2007年06月08日
ポスト谷繁
~中日・田中大輔捕手~
1軍ベンチで試合を見ながら、高いレベル、球場の雰囲気等を勉強していくか。ファームでゲームに出場して実戦を体験しながら育成していくか。二者択一。中日首脳陣が選択したのは後者だった。田中大輔捕手(22)。東洋大から希望枠で入団した新人。174センチ、75キロ。やや小柄ではあるが、大学ナンバーワンの実力。ポスト谷繁。高校時代(如水館)には、甲子園大会に出場した努力家。辻二軍監督の「捕手としての必要なものは、すべて持ち合わせた選手」が物語る期待の星。一軍昇格は意外に早くやってきそうだ。

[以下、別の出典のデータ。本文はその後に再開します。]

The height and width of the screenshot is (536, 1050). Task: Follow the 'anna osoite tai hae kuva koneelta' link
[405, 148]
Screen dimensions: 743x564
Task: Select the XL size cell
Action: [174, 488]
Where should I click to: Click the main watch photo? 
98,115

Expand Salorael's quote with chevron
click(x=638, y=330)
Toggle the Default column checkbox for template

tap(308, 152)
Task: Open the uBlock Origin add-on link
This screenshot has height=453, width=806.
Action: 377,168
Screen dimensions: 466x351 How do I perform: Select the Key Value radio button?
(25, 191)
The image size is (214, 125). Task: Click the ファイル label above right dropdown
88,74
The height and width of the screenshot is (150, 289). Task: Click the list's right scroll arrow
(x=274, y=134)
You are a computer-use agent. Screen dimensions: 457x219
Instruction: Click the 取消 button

試合前のシートノック。二塁への送球を見ていると実にスムーズ。評判どおり肩はいい。辻2軍監督は「いい肩はしていますが、まだ捕球してから投げるまでの時間がかかります。もっと早くなるはずです」こう見ているが、本人も承知しているところがいい。「確かに肩は自分の持ち味だと思っていますが、ボールがミットにはいってから、送球するまでを早くするための足の使い方など、この世界、やればやるほどむずかしい事がいっぱい出てくるみたいで…。でも、半面やり甲斐があります」目下、猛勉強中、送球を素早くする条件は、投球をミットの芯で捕球すること。芯で捕球することによって、右手にボールをスムーズに移すことができる。後は田中が言っているように、フットワークなど下半身の使い方がポイント。

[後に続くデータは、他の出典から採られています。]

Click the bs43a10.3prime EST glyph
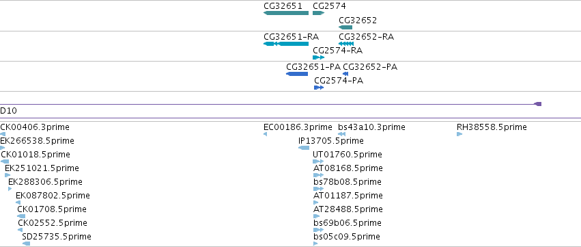581x247 pixels. (x=341, y=134)
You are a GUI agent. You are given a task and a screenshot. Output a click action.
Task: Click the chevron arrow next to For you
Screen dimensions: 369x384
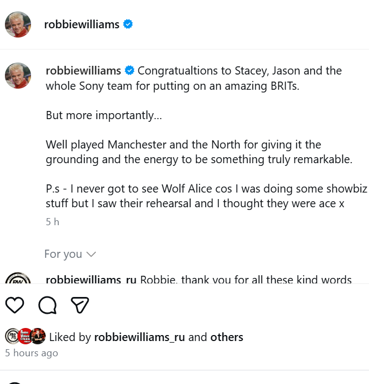click(91, 254)
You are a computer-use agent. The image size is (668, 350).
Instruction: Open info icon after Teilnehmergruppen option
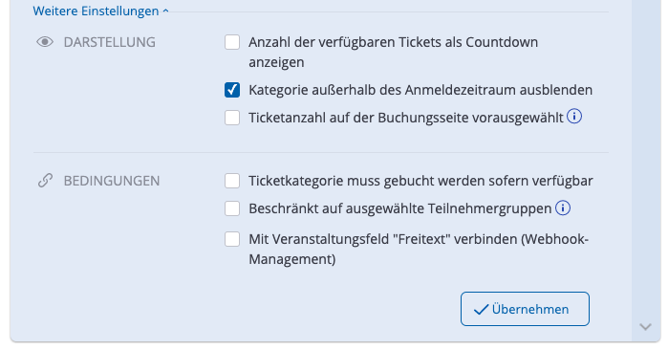[563, 208]
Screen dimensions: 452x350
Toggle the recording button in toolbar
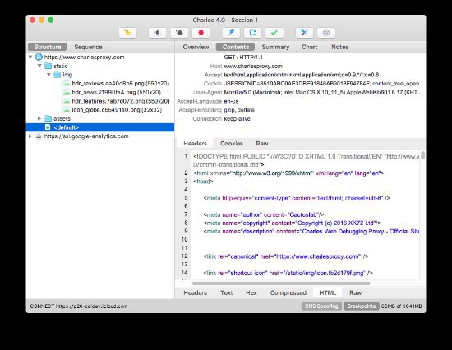pos(158,33)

捕手-。楽天・野村監督の言葉を借りると「捕手は、守りにおける監督の分身である」という。守りのカナメだ。それだけ大事なポジションだが、逆に、黒子であり、陰の力であることを要求される。主役はあくまでも投手。主役を奪ってはならない。など、脇役に徹することが理想。そして、いかな状況にあろうとも、常に冷静沈着であれ。とにかく捕手への注文は多い。「1軍にいたら、あまりゲームに出られないと思う。それより、ファームでどんどん試合に出て、実戦でいろいろな経験を積んだ方がいい。いま、いろんな体験をしていると思いますし、着実に成長しています」辻2軍監督である。捕手というポジションを心得た方針だ。
強い精神力の持ち主だという。考え方も、しっかりしている。「やはり、プロのレベルは高いですね。特にスピード。早く1軍に上がって、ハイレベルの技術を盗みたいとも思いますが、まずはファームでいい結果を出すことです。首脳陣にアピールしたいのは、やっぱりキャッチャーですから、リード面です」田中の話しだ。確かに投手から信頼を得ることは大事である。記憶力と判断力を基本に、相手を洞察しながら推理してリードする。そして、その日の直感が冴えれば、自分のペースに誘い込める。

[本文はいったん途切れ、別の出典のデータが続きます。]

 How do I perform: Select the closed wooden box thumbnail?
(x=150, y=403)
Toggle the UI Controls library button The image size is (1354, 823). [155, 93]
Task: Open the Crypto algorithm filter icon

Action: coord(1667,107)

いい結果を求めてマスクをかぶるなら、そのための備えを忘れるな。味方投手の調子と精神状態。相手打者のデーターの把握。敵を知り、己を知らないことには配球は成り立たない。6月5日現在、36試合中、32ゲームに出場。打撃成績は・207と低迷しているが、チームは今、ウエスタン・リーグの首位。その原動力は投手陣。防御率は同リーグ唯一の2点台(2・89)捕手田中の存在が光っている。